Подала мне маленькую, смуглую руку, обмотанную выше кисти ее изумительной косой. Только что я хотел сказать ей, что надеюсь, мол, еще скоро повторить нашу «дивную» прогулку… или что-то вроде, — как она внезапно прибавила (и, признаться, потрясла меня неожиданностью):
— Завтра приходите на ту же скамейку.
Сказала так просто, без улыбки, без смущенья, и так невинно ушла, качнув мне головой, что я сначала подумал, не ослышался ли? А потом: не дурное ли у меня воображенье? Не сказала ли она это с детскостью, как дети говорят: и завтра гулять тоже пойдем?

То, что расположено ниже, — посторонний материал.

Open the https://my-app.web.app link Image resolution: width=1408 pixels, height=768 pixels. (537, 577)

Пора бы мне, впрочем, привыкнуть к женской непонятности. Долго она меня изумляла, потрясала. Но разве не решил я, не обещал себе, не удивляться ничему, всего всегда ждать и даже не пробовать найти какую-нибудь разгадку.
Решение мудрое. Только я-то, увы, до мудрости еще не дорос. Я лишь предчувствовал, но не знал, что есть в женщине Для нас вечная тайна; допытываться о ней — бесполезно, потому что она и для самой женщины такая же тайна…

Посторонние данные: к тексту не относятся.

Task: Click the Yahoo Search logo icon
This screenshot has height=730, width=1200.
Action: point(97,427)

А всего лучше — об этом не думать.
На другой день отправился, конечно, на Соничкину скамейку. Хотя пошел раньше — Соничка уже была там.
В голубом своем платьице, шарф, но без книжки. Солнечные лики опять дрожали сквозь чащу, так же пахло, — еще пронзительнее, — травяной, влажной теплотой. Соня еще прелестнее была сегодня, свежая, точно высокий синий колокольчик в траве.
Я даже не нашелся сразу ничего сказать, молча поцеловал руку (она не удивилась) и сел рядом. Потом заговорил, — не очень связно, горячо, — о солнце, о зелени, о шепотливой речке по камням, о том, кажется, что вот это и есть настоящее, главное, и ничего я раньше такого не видел, так остро не чувствовал.
Она не прерывала, смотрела прямо перед собою, не опуская ресниц. Не опустила их, и даже на меня тихий взор перевела, когда я заговорил о ней: о том, как она похожа на всю эту летнюю, свежую прелесть; и о синем колокольчике упомянул.
И вдруг я сам прервал свою горячую речь. Остановился. Что это?..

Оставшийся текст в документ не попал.